Actions to take:
a - List every way of referring to Ferdinand von Mueller that the text on herbarium data exchange gives as an example.
b - Rewrite the portion of the text on herbarium data exchange starting with "http://data.ggbn.org/schemas/ggbn/terms/permitText" and going on through "in a collection.", replacing "taxonomist" with "botanist".
c - Carry on the text on herbarium data exchange from the point where it stops.

In the AVH MoU Technical Addendum, only permitStatus is necessary for AVH, and any terms included in the data sent to ALA are automatically displayed to the public. As permit data identifies a person by their permit number, this data is sensitive and must be treated like other kinds of private data.

For herbarium exchange, we must provide a repeating set of the following terms, one set per permit.

permitStatus

http://data.ggbn.org/schemas/ggbn/terms/permitStatus

Required

The status of the permit, taken from one of the allowed values, for example: Permit available. When there are no permits granted to a specimen, this value must be set to Permit not required.

permitType

http://data.ggbn.org/schemas/ggbn/terms/permitType

Required

The type of permit assigned, taken from one of the allowed values, for example: Collecting Permit. When there are no permits granted to a specimen, this value must be set to Other.

permitStatusQualifier

http://data.ggbn.org/schemas/ggbn/terms/permitStatusQualifier

Optional

Free text, perhaps describing why a certain permit was not required or why permitStatus is unknown.

permitURI

http://data.ggbn.org/schemas/ggbn/terms/permitURI

Optional

The unique identifier of the permit, such as a UUID.

permitText

http://data.ggbn.org/schemas/ggbn/terms/permitText

Optional

Free text detail of the permit.

Types and Type Status

The specimen or specimens that a taxonomist uses to describe and name a new species is a type specimen. These are the most important specimens in a collection.

For AVH, we exchange type information using typeStatus only, but in herbarium exchange it is preferable to separate some of that data for easier consumption by also using typeOfType from HISPID 6.

typeStatus

http://rs.tdwg.org/dwc/terms/typeStatus

Required

A list (concatenated and separated) of nomenclatural types (type status, typified scientific name, publication) applied to the subject.

typeOfType

http://hiscom.chah.org.au/hispid/terms/typeOfType

Required

The type status of the collection object.

Unique identifiers for agents

The identity of the people who collected or identified a specimen are important to the taxonomic process. Unfortunately, there is immense diversity in the way humans represent names. Additionally, a person’s name and its representation can change over time.

For example, there are many ways to refer to Ferdinand von Mueller:

Ferdinand Jakob Heinrich von Mueller
Baron Ferdinand von Mueller
Ferdinand von Müller
F.J.H. von Mueller
F.Muell

Identifying the collectors and identifiers of specimens using unique identifiers makes it possible to disambiguate people with similar names as well as check for errors. Several identifier standards now exist to uniquely represent a person in a scientific setting including ORCID, Wikidata and VIAF.

Entries shown:
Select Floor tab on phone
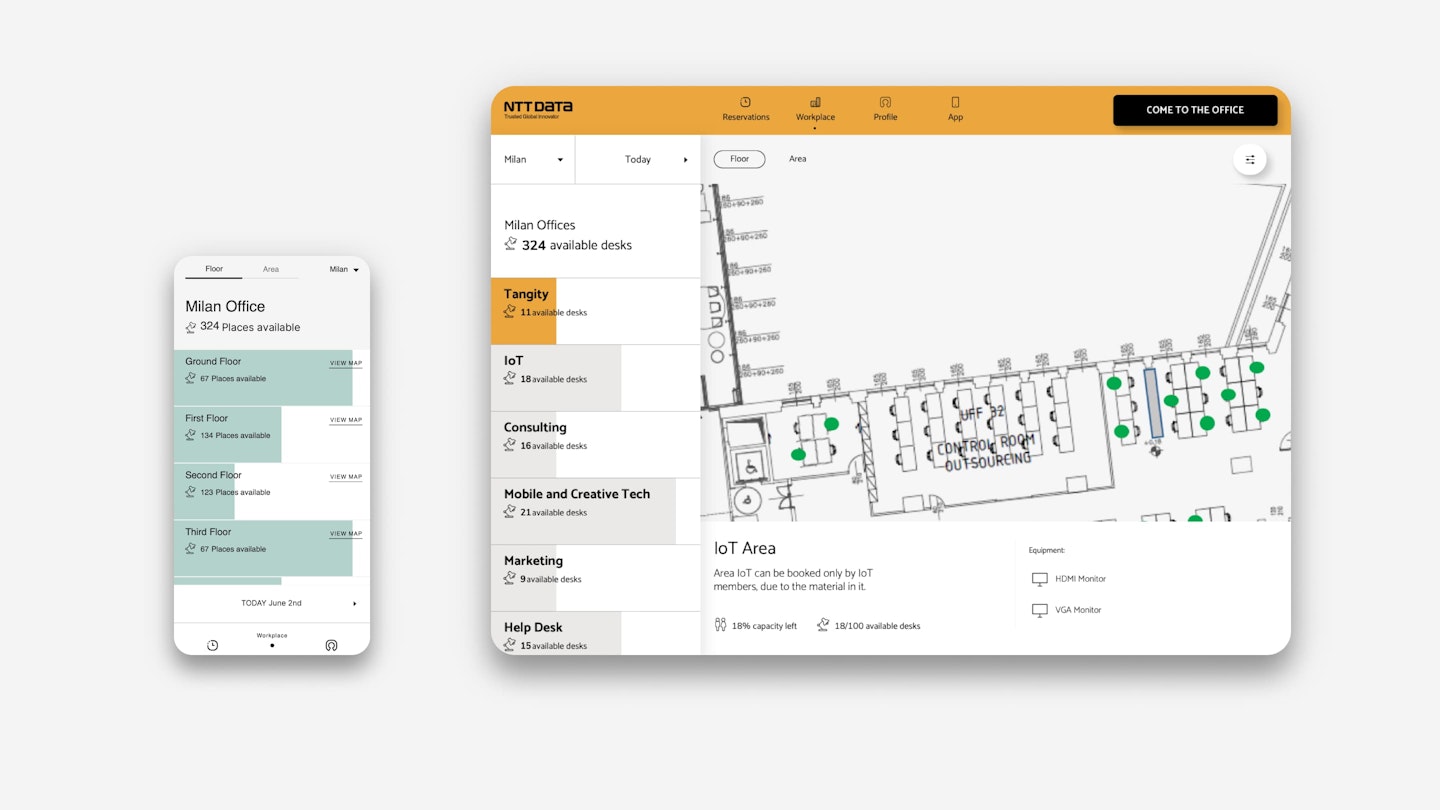 point(214,269)

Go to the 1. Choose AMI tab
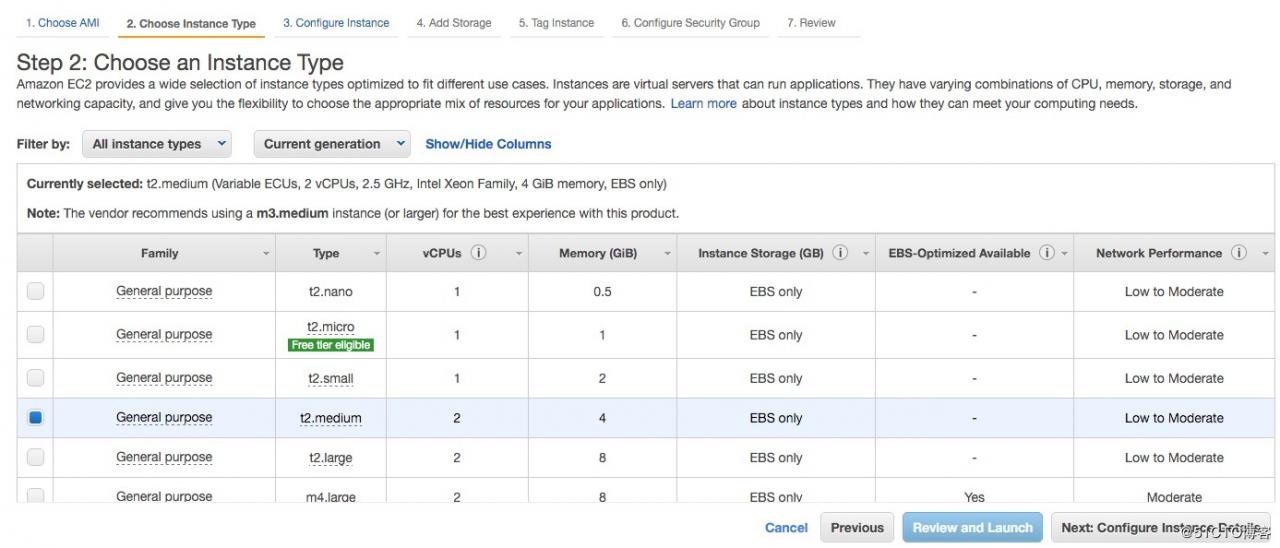tap(62, 23)
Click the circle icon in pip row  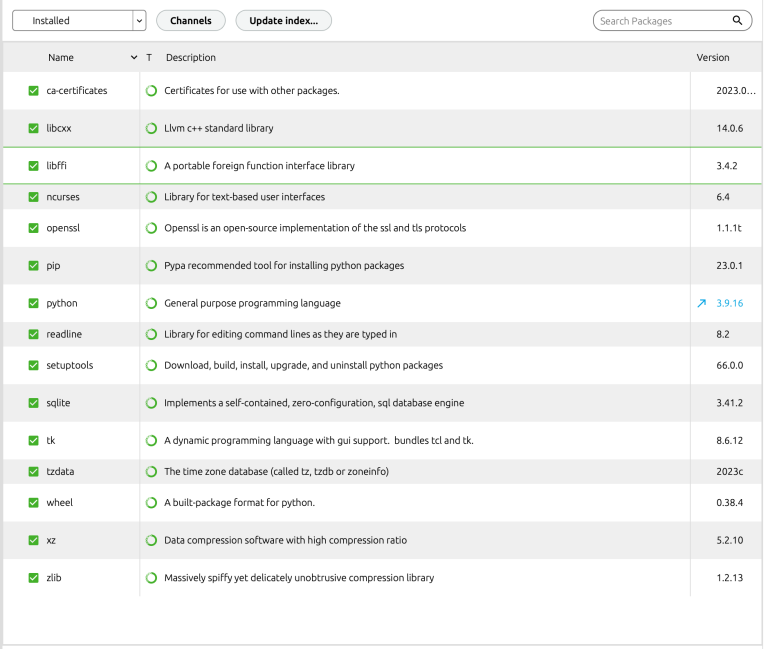click(x=151, y=266)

Exercise results:
a -
Ferdinand Jakob Heinrich von Mueller
Baron Ferdinand von Mueller
Ferdinand von Müller
F.J.H. von Mueller
F.Muell

b -
http://data.ggbn.org/schemas/ggbn/terms/permitText

Optional

Free text detail of the permit.

Types and Type Status

The specimen or specimens that a botanist uses to describe and name a new species is a type specimen. These are the most important specimens in a collection.

c -
Unique Identifier Examples

ORCID iD: https://orcid.org/0000-0001-2345-6789
Wikidata ID: http://www.wikidata.org/entity/Q708002
VIAF ID: https://viaf.org/viaf/49224511

All variation in the way Ferdinand von Mueller is cited can be handled by storing and using his concept Wikidata ID, https://www.wikidata.org/entity/Q708002.

recordedByID

https://rs.gbif.org/terms/1.0/recordedByID

Optional

GBIF has begun supporting unique identifiers for collectors by introducing a draft change to its infrastructure. The change allows them to accept a recordedByID term alongside the standard Darwin Core recordedBy term. This new term is to contain unique identifiers for each collector listed in the recordedBy term in the same order. GBIF does not make a recommendation about which identifier standard to use, but HISCOM recommends using one of the standards listed above.

This term is used in the core occurrences file, and its value must be a pipe-separated (|) list of absolute URIs consistent with the examples listed above.

Some research staff, especially those with a historical or high profile will commonly already have a Wikidata or VIAF ID, and these should be reused rather than generating an ORCID ID for them.

identifiedByID

https://rs.gbif.org/terms/1.0/identifiedByID

Optional

This term links the unique identifiers of the people who applied a taxon to a specimen. In all other respects it is treated the same as recordedByID.

Specimen Duplicate provenance

See the document “Handling Duplicates” for the background and methodology for supplying specimen provenance data.